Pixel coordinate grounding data
• • • • • • •
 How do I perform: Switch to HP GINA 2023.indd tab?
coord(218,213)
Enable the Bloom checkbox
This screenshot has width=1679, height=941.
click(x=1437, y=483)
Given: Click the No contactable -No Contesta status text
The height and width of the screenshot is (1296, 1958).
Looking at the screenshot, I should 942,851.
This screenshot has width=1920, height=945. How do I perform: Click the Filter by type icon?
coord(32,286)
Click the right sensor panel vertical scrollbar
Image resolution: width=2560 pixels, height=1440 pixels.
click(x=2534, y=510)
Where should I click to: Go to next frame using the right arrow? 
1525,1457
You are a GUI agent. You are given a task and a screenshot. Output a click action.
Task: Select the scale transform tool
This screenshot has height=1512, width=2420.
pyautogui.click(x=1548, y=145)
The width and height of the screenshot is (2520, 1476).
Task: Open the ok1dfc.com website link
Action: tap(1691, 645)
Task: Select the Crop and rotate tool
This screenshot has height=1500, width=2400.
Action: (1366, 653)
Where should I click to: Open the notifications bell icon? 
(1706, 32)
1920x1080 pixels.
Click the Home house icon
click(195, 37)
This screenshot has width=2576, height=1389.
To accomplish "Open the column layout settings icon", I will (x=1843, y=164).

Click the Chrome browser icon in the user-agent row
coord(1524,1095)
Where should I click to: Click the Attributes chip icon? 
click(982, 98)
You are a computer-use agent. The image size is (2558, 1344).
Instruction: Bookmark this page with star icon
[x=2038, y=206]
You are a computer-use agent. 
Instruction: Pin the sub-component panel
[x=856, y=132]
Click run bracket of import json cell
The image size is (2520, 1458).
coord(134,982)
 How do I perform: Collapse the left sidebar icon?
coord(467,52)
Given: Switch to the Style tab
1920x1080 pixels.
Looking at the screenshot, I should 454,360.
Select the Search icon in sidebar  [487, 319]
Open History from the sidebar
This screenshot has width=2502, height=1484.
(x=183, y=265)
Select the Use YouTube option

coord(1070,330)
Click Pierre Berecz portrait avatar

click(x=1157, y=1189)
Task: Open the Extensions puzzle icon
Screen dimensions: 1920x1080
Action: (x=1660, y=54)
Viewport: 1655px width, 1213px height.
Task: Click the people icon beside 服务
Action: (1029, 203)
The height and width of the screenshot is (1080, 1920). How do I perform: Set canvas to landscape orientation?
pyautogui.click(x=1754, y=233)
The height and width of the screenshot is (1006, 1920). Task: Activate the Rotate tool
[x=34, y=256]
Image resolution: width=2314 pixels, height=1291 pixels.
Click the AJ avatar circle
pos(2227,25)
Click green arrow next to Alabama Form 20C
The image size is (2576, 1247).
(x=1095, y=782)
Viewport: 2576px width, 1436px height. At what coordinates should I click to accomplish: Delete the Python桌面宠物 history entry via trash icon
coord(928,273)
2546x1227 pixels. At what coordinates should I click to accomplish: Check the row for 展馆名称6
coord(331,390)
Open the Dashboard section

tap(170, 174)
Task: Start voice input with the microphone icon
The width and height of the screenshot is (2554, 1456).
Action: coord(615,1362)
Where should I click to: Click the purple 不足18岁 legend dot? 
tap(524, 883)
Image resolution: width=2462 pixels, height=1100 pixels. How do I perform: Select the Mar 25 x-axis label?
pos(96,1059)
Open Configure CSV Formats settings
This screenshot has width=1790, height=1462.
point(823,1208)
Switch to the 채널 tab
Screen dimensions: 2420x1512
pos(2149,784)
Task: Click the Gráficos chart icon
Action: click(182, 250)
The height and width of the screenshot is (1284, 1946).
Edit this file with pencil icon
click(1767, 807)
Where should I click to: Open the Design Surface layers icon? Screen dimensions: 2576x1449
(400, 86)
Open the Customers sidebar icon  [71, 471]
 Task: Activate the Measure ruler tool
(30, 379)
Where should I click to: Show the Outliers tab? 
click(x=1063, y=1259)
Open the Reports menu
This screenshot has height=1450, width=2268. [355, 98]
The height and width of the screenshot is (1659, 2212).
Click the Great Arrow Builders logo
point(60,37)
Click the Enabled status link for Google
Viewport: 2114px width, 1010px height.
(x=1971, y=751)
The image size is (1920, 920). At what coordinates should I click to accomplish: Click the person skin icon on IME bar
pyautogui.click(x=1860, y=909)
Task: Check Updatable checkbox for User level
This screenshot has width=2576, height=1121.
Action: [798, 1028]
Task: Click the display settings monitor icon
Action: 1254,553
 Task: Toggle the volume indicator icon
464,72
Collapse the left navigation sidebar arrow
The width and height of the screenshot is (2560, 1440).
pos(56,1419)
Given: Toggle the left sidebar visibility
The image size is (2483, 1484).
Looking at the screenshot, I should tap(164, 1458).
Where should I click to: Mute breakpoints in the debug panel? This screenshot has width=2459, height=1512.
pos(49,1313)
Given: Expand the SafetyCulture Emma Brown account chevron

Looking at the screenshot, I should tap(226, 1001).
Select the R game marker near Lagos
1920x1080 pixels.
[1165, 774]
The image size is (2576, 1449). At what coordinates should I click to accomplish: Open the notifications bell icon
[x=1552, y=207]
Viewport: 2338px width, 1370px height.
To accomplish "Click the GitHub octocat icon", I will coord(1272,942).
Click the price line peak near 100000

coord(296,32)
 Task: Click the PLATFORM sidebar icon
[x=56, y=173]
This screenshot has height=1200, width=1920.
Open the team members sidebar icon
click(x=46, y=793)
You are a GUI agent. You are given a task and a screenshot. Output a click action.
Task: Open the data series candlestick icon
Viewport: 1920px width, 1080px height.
• • • • • • •
Nothing is to be altered; retype each entry exactly.

 How do I perform: Switch to HP GINA 2023.indd tab?
coord(218,213)
Enable the Bloom checkbox
This screenshot has width=1679, height=941.
click(x=1437, y=483)
Given: Click the No contactable -No Contesta status text
The height and width of the screenshot is (1296, 1958).
Looking at the screenshot, I should 942,851.
This screenshot has width=1920, height=945. How do I perform: Click the Filter by type icon?
coord(32,286)
Click the right sensor panel vertical scrollbar
Image resolution: width=2560 pixels, height=1440 pixels.
click(x=2534, y=510)
Where should I click to: Go to next frame using the right arrow? 
1525,1457
You are a GUI agent. You are given a task and a screenshot. Output a click action.
Task: Select the scale transform tool
This screenshot has height=1512, width=2420.
pyautogui.click(x=1548, y=145)
The width and height of the screenshot is (2520, 1476).
Task: Open the ok1dfc.com website link
Action: tap(1691, 645)
Task: Select the Crop and rotate tool
This screenshot has height=1500, width=2400.
Action: (1366, 653)
Where should I click to: Open the notifications bell icon? 
(1706, 32)
1920x1080 pixels.
Click the Home house icon
click(195, 37)
This screenshot has width=2576, height=1389.
To accomplish "Open the column layout settings icon", I will (x=1843, y=164).

Click the Chrome browser icon in the user-agent row
coord(1524,1095)
Where should I click to: Click the Attributes chip icon? 
click(982, 98)
You are a computer-use agent. The image size is (2558, 1344).
Instruction: Bookmark this page with star icon
[x=2038, y=206]
You are a computer-use agent. 
Instruction: Pin the sub-component panel
[x=856, y=132]
Click run bracket of import json cell
The image size is (2520, 1458).
coord(134,982)
 How do I perform: Collapse the left sidebar icon?
coord(467,52)
Given: Switch to the Style tab
1920x1080 pixels.
Looking at the screenshot, I should 454,360.
Select the Search icon in sidebar  [487, 319]
Open History from the sidebar
This screenshot has width=2502, height=1484.
(x=183, y=265)
Select the Use YouTube option

coord(1070,330)
Click Pierre Berecz portrait avatar

click(x=1157, y=1189)
Task: Open the Extensions puzzle icon
Screen dimensions: 1920x1080
Action: (x=1660, y=54)
Viewport: 1655px width, 1213px height.
Task: Click the people icon beside 服务
Action: (1029, 203)
The height and width of the screenshot is (1080, 1920). How do I perform: Set canvas to landscape orientation?
pyautogui.click(x=1754, y=233)
The height and width of the screenshot is (1006, 1920). Task: Activate the Rotate tool
[x=34, y=256]
Image resolution: width=2314 pixels, height=1291 pixels.
Click the AJ avatar circle
pos(2227,25)
Click green arrow next to Alabama Form 20C
The image size is (2576, 1247).
(x=1095, y=782)
Viewport: 2576px width, 1436px height. At what coordinates should I click to accomplish: Delete the Python桌面宠物 history entry via trash icon
coord(928,273)
2546x1227 pixels. At what coordinates should I click to accomplish: Check the row for 展馆名称6
coord(331,390)
Open the Dashboard section

tap(170, 174)
Task: Start voice input with the microphone icon
The width and height of the screenshot is (2554, 1456).
Action: coord(615,1362)
Where should I click to: Click the purple 不足18岁 legend dot? 
tap(524, 883)
Image resolution: width=2462 pixels, height=1100 pixels. How do I perform: Select the Mar 25 x-axis label?
pos(96,1059)
Open Configure CSV Formats settings
This screenshot has width=1790, height=1462.
point(823,1208)
Switch to the 채널 tab
Screen dimensions: 2420x1512
pos(2149,784)
Task: Click the Gráficos chart icon
Action: click(182, 250)
The height and width of the screenshot is (1284, 1946).
Edit this file with pencil icon
click(1767, 807)
Where should I click to: Open the Design Surface layers icon? Screen dimensions: 2576x1449
(400, 86)
Open the Customers sidebar icon  [71, 471]
 Task: Activate the Measure ruler tool
(30, 379)
Where should I click to: Show the Outliers tab? 
click(x=1063, y=1259)
Open the Reports menu
This screenshot has height=1450, width=2268. [355, 98]
The height and width of the screenshot is (1659, 2212).
Click the Great Arrow Builders logo
point(60,37)
Click the Enabled status link for Google
Viewport: 2114px width, 1010px height.
(x=1971, y=751)
The image size is (1920, 920). At what coordinates should I click to accomplish: Click the person skin icon on IME bar
pyautogui.click(x=1860, y=909)
Task: Check Updatable checkbox for User level
This screenshot has width=2576, height=1121.
Action: [798, 1028]
Task: Click the display settings monitor icon
Action: 1254,553
 Task: Toggle the volume indicator icon
464,72
Collapse the left navigation sidebar arrow
The width and height of the screenshot is (2560, 1440).
pos(56,1419)
Given: Toggle the left sidebar visibility
The image size is (2483, 1484).
Looking at the screenshot, I should tap(164, 1458).
Where should I click to: Mute breakpoints in the debug panel? This screenshot has width=2459, height=1512.
pos(49,1313)
Given: Expand the SafetyCulture Emma Brown account chevron

Looking at the screenshot, I should tap(226, 1001).
Select the R game marker near Lagos
1920x1080 pixels.
[1165, 774]
The image size is (2576, 1449). At what coordinates should I click to accomplish: Open the notifications bell icon
[x=1552, y=207]
Viewport: 2338px width, 1370px height.
To accomplish "Click the GitHub octocat icon", I will coord(1272,942).
Click the price line peak near 100000

coord(296,32)
 Task: Click the PLATFORM sidebar icon
[x=56, y=173]
This screenshot has height=1200, width=1920.
Open the team members sidebar icon
click(x=46, y=793)
You are a GUI agent. You are given a task and a screenshot. Output a click action.
Task: Open the data series candlestick icon
Viewport: 1920px width, 1080px height.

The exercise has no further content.